Task data Block Start

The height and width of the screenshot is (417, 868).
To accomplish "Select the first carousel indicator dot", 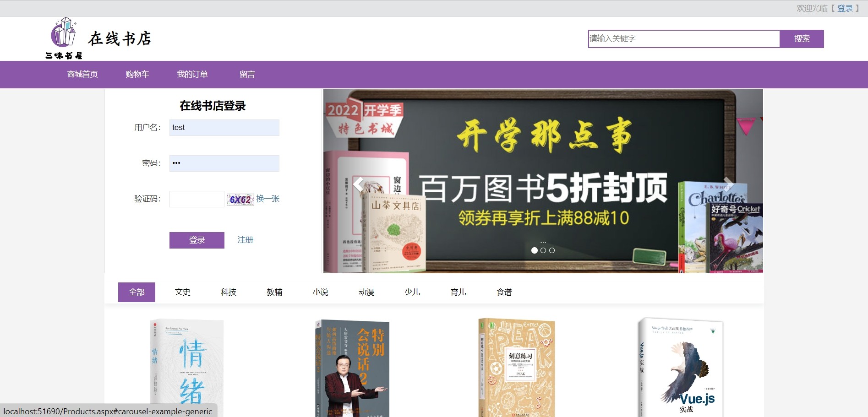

Task data Block End
Task data Block Start

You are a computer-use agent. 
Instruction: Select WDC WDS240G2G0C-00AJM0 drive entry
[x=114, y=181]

Task data Block End

Task to complete: From the data above, retype only the lines starting with the line with "The height and" and going on through the line with "the first carousel", exactly, leaving out the pictures.

Solution to this exercise:
The height and width of the screenshot is (417, 868).
To accomplish "Select the first carousel indicator dot", 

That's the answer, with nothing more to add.